= Text passage =
MR WALKER: Your Honour, with respect, that does not prevent a difficulty for the argument. It is appropriate for somebody who wishes to exercise a freedom of movement for, as we say, any purpose – and there is nothing to be ashamed of in an economic purpose – is, in our submission, entitled to draw to the Court’s attention that the law that purports either to inhibit or prohibit that exercise of freedom by himself or his customers, is one which goes too far because of all of the aspects of movement, that is, for any purpose which would be inhibited, which are inhibited, by that provision.
So, the validity of the law, in our submission, is one which can be tested with appropriate standing by any person who can point to any aspect of what I am going to call the protected liberty. You do not have to have all the aspects of the protected liberty entailed in one’s case in order to have standing justiciably to seek this Court to determine that the law in question has gone too far.
GAGELER J: Mr Walker, you do not get anywhere, do you, by pointing to the potential for a restriction on liberty to infringe the implied freedom of political communication?
MR WALKER: No, and we are not talking about ‑ ‑ ‑
GAGELER J: I was – sorry ‑ ‑ ‑
MR WALKER: ‑ ‑ ‑ mere potential. I accept what your Honour says, with respect. No qualifications.
GAGELER J: Or even the actuality.

= Material provided =

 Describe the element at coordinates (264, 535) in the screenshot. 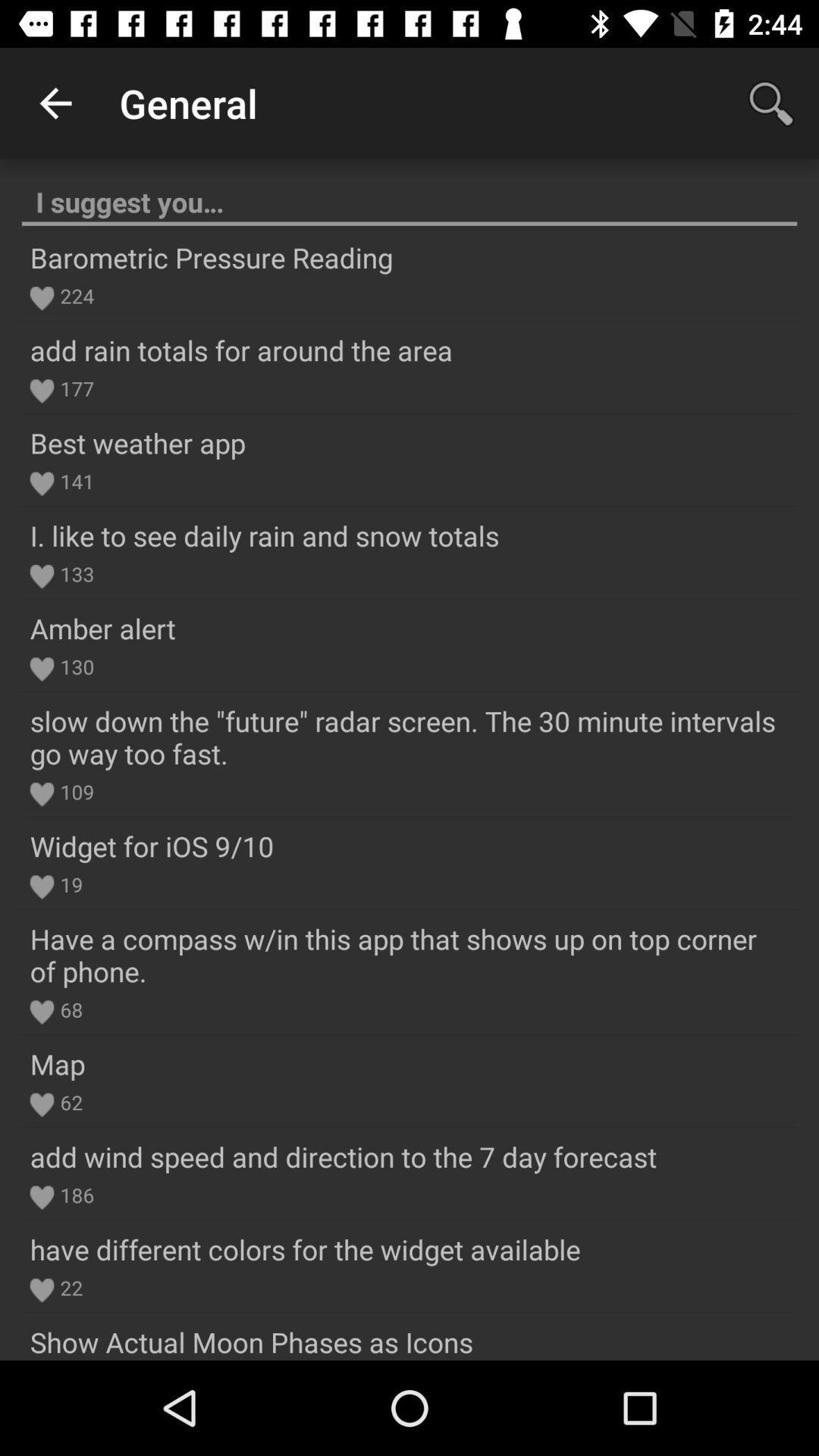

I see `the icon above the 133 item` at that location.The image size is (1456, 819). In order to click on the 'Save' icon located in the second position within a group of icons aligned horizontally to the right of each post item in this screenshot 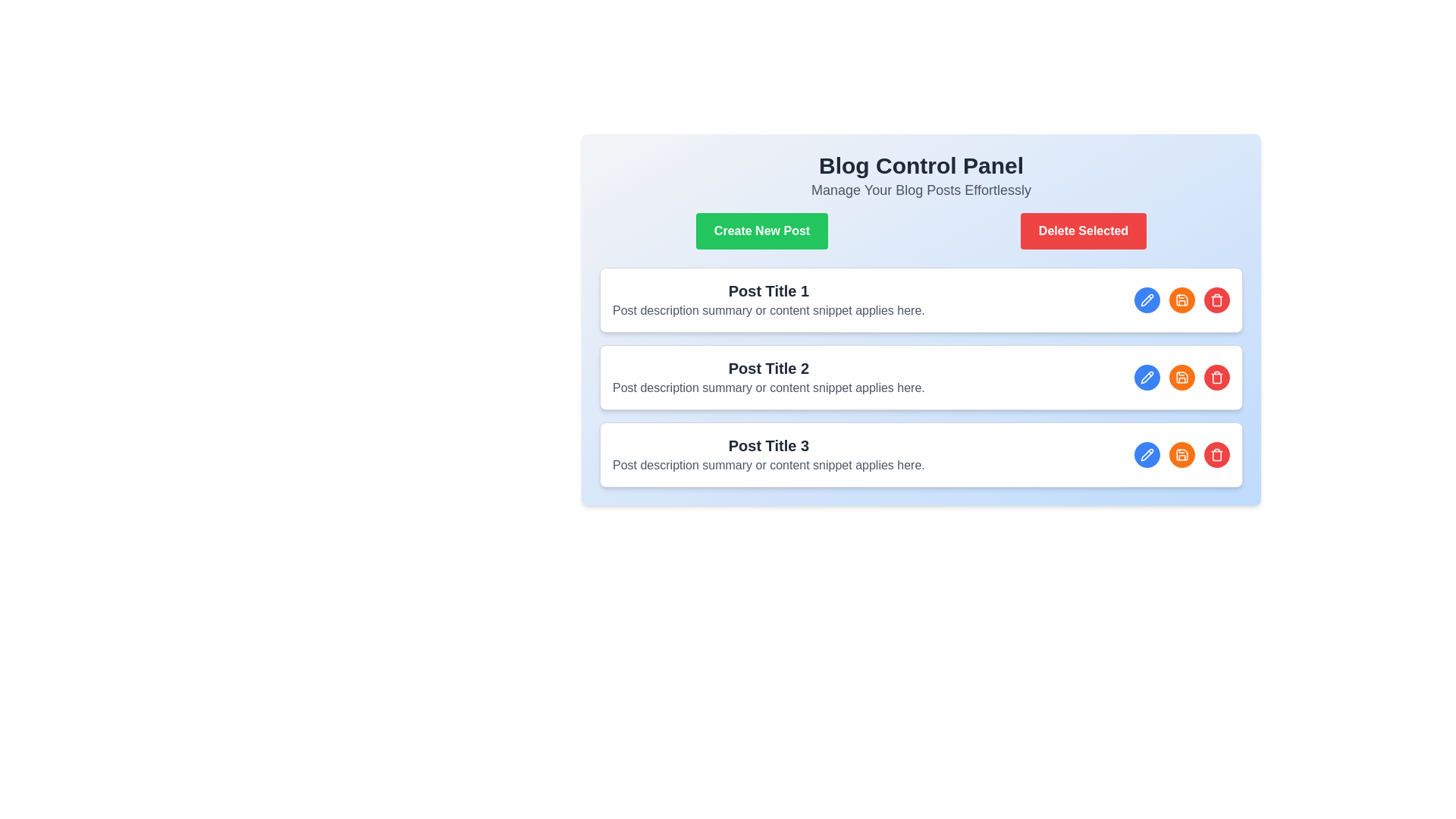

= What you need to do =
Reproduce the court transcript verbatim from "So, the validity" to "respect. No qualifications.". The data come from a different source than the court transcript.

= Task output =
So, the validity of the law, in our submission, is one which can be tested with appropriate standing by any person who can point to any aspect of what I am going to call the protected liberty. You do not have to have all the aspects of the protected liberty entailed in one’s case in order to have standing justiciably to seek this Court to determine that the law in question has gone too far.
GAGELER J: Mr Walker, you do not get anywhere, do you, by pointing to the potential for a restriction on liberty to infringe the implied freedom of political communication?
MR WALKER: No, and we are not talking about ‑ ‑ ‑
GAGELER J: I was – sorry ‑ ‑ ‑
MR WALKER: ‑ ‑ ‑ mere potential. I accept what your Honour says, with respect. No qualifications.